Görlitzer Park: Fast 500 Strafverfahren

Bilanz nach einem Jahr gesetzlicher Ausnahmezone

  • Jutta Schütz und 
Andreas Rabenstein
  • Lesedauer: 3 Min.
10 oder 15 Gramm Marihuana zu haben, führt nicht zu einer Strafe. Beim Eigenbedarf weicher Drogen werden strafrechtliche Verfahren meist eingestellt. Für den Görlitzer Park gelten andere Regeln.

Ein Jahr nach der verschärften Regelung zum Drogenbesitz im Görlitzer Park in Kreuzberg hat die Justiz deutlich weniger Ermittlungsverfahren eingestellt als zuvor. Seit dem 31. März des vergangenen Jahres wurden nur 354 Verfahren, meist wegen des Besitzes von weichen Drogen wie Marihuana, eingestellt. Allein von Ende November 2014 bis Ende März 2015 waren es 622 Verfahren, die den Görlitzer Park betrafen, wie die Senatsjustizverwaltung mitteilte.

Derzeit laufen wegen Delikten mit Rauschgift im Görlitzer Park 486 Ermittlungsverfahren. Davon wurden 291 Verfahren wegen des Besitzes oder des Kaufs von Drogen eingeleitet, in den anderen Fällen wurde Anklage wegen Drogenhandels erhoben.

Vor einem Jahr trat für den Görlitzer Park nach Ankündigung von Innensenator Frank Henkel (CDU) eine Null-Toleranz-Strategie in Kraft, nach der auch kleinste Drogendelikte bestraft werden sollten. Zuvor wurde bei Cannabisbesitz bis zu zehn Gramm zwar zunächst ermittelt, aber keine Anklage erhoben. Bei bis zu 15 Gramm lag das im Ermessen der Staatsanwaltschaft.

Ob die gesunkenen Zahlen der eingestellten Verfahren eine direkte Folge der verschärften Regelung sind und auch zu mehr Anklagen führten, ist laut Justizverwaltung noch nicht klar. Die Einstellungen erfolgten »aus verschiedenen Gründen«. Einer davon ist, dass von Beschuldigten kein Aufenthaltsort ermittelt werden konnte.
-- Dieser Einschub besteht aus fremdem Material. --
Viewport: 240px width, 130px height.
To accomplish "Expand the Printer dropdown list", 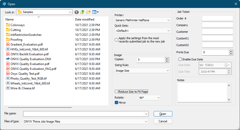I will point(143,20).
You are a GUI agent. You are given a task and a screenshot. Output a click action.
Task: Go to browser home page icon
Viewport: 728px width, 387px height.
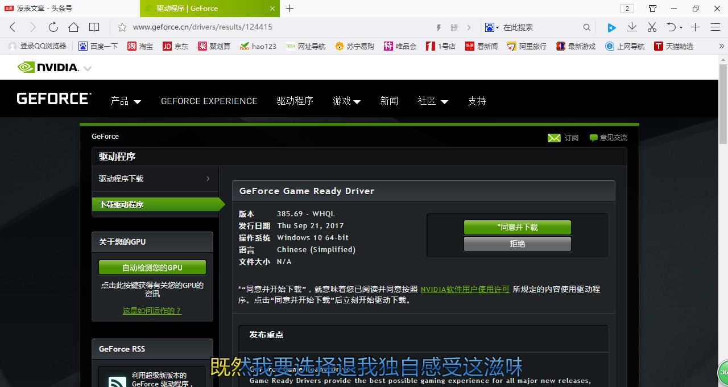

Seit dem 1. April 2015 wurden laut Justizverwaltung aber 149 Täter verurteilt, davon wurden 35 Strafen zur Bewährung ausgesetzt. 47 Urteile wurden wegen Drogenhandels verhängt, 102 wegen Besitzes oder Kaufs. 25 Fälle wurden zwar angeklagt, dann aber eingestellt.

Im Kampf gegen den ausufernden Drogenhandel im Görlitzer Park und in den Nachbarstraßen hatte die Polizei zudem schon seit 2014 deutlich mehr Razzien und Kontrollen gestartet. Immer mehr Dealer und Käufer wurden in Kreuzberg gefasst.

Allerdings ist die Polizei weit von wirklich sichtbaren Erfolgen entfernt. Auch am Donnerstag standen wie an anderen Tagen wieder viele Gruppen von mutmaßlichen Dealern an den Eingängen und den Hauptwegen des Parks. Junge Touristen - und am Wochenende auch Besucher aus dem Umland - kommen weiterhin in den Park, um Marihuana und manchmal auch andere Drogen zu kaufen.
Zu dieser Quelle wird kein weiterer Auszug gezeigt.